On May 4, 1984, Gallo and his collaborators published a series of four papers
in the scientific journal Science demonstrating that a retrovirus they had
isolated, called HTLV-III in the belief that the virus was related to the
leukemia viruses of Gallo's earlier work, was the cause of AIDS. A French team at the Pasteur Institute in Paris, France, led by Luc Montagnier, had published a paper in Science in
1983, describing a retrovirus they called LAV (lymphadenopathy associated
virus), isolated from a patient at risk for AIDS. Gallo was awarded
his second Lasker Award in 1986 for "determining that the retrovirus now
known as HIV-1 is the cause of Acquired Immune Deficiency Syndrome
(AIDS)." He is the only recipient of two Lasker Awards. In 1986, Gallo, Dharam Ablashi, and Syed Zaki
Salahuddin discovered human herpesvirus 6 (HHV-6), later found to cause Roseola infantum, an
infantile disease. In 1989, at a conference sponsored by the
Catholic Church at Vatican City on HIV/AIDS, Gallo promised
attendees that there would be an effective vaccine by 1992. In 1991,
following years of controversy surrounding a 1987 out of court settlement
between the National Institutes of Health and France's Pasteur Institute, Gallo
admitted the virus he claimed to have discovered in 1984 was in reality a virus
sent to him from France the year before, putting an end to a six-year effort by
Gallo and his employer, the National Institutes of Health, to claim the AIDS
virus as an independent discovery. In 1995, Gallo with his colleagues Paolo Lusso and
Fiorenza Cocchi published their discovery that chemokines, a class of naturally
occurring compounds, are potent and specific HIV inhibitors. This discovery was heralded by Science
magazine as one of the top scientific breakthroughs of the year. The role
chemokines play in controlling the progression of HIV infection has influenced
thinking on how AIDS works against the human immune system] and led to a class of drugs used to treat HIV,
the chemokine antagonists or entry inhibitors, and helped (conceptually) in the advances
that led to the discovery of the cell co-receptor for HIV infection, because
this is the molecule the HIV inhibitory molecules bind.Gallo and two longtime
scientific collaborators, Robert R. Redfield and William A. Blattner,
founded the Institute of Human Virology in
1996. Gallo's team at the institute maintain an ongoing program of scientific
research and clinical care and treatment for people living with HIV/AIDS,
treating more than 5,000 patients in Baltimore and 500,000 patients at
institute-supported clinics in Africa and the Caribbean. In July 2007, Gallo and his team were awarded
a $15 million grant from the Bill and Melinda Gates
Foundation for research into a preventive vaccine for HIV/AIDS.
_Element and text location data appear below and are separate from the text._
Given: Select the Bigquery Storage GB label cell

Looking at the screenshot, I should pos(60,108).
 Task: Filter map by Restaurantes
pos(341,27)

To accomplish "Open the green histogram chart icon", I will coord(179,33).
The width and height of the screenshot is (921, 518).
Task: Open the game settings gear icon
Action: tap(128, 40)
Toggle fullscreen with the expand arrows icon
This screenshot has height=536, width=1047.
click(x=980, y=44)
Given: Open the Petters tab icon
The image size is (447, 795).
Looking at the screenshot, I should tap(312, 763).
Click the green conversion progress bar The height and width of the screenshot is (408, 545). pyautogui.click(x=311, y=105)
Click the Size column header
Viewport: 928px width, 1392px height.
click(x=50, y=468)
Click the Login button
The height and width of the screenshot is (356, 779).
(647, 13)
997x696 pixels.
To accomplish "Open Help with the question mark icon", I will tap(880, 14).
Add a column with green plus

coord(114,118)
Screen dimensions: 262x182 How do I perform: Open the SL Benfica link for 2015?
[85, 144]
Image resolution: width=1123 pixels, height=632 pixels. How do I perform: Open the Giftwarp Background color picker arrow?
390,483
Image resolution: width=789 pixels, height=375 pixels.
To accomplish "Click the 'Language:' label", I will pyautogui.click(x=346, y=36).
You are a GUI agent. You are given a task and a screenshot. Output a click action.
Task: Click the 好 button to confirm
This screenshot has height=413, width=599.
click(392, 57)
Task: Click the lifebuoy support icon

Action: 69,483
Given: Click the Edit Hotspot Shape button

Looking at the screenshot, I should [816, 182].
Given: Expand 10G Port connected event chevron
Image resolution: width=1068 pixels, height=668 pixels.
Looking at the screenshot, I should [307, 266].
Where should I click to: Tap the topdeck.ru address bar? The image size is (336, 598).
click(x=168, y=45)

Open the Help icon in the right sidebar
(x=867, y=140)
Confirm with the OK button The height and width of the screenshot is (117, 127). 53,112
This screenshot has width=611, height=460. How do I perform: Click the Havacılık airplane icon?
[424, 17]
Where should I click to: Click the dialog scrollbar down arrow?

Additionally, in 2011 Gallo and his team received $23.4 million from a
consortium of funding sources to support the next phase of research into the
Institute of Human Virology's (IHV) promising HIV/AIDS preventive vaccine
candidate. The IHV vaccine program grants included $16.8 million from the
Bill & Melinda Gates Foundation, $2.2 million from the U.S. Army's
Military HIV Research Program (MHRP), and other research funding from a variety
of sources including the U.S. National Institutes of Health (NIH).